▶ [How to complete this task]
Using the data that follows, return exactly the lines from the one that contains "Task: Click the Board logo icon" through the one that contains "Screen dimensions: 1400x679", ends included.

▶ [Data provided]
————
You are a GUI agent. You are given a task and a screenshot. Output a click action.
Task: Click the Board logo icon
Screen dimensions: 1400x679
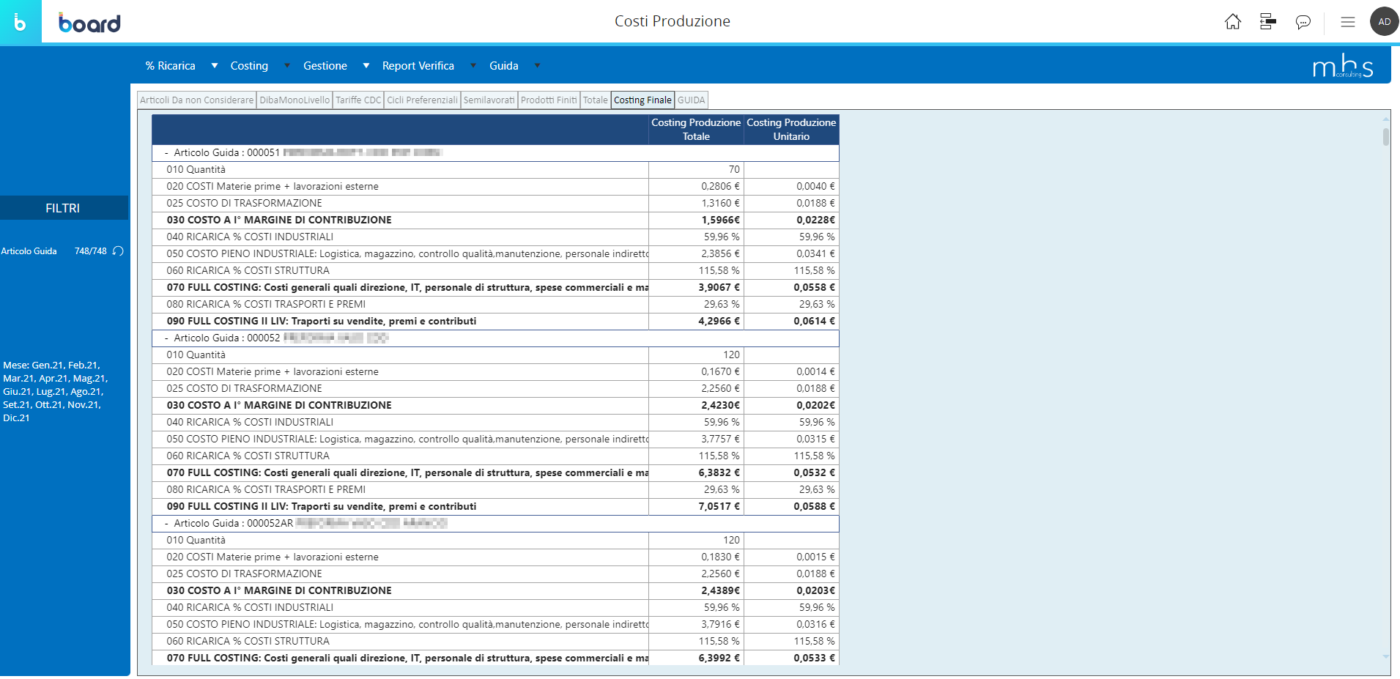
————
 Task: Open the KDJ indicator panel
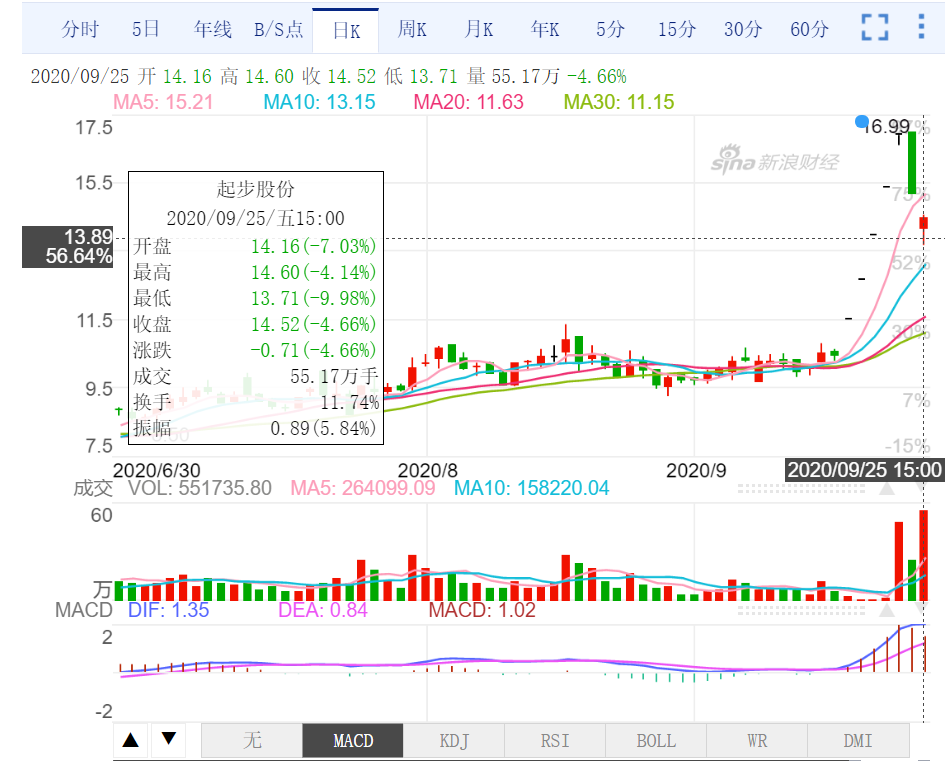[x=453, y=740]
————
▶ [The completed task]
Task: Click the Board logo icon
Screen dimensions: 1400x679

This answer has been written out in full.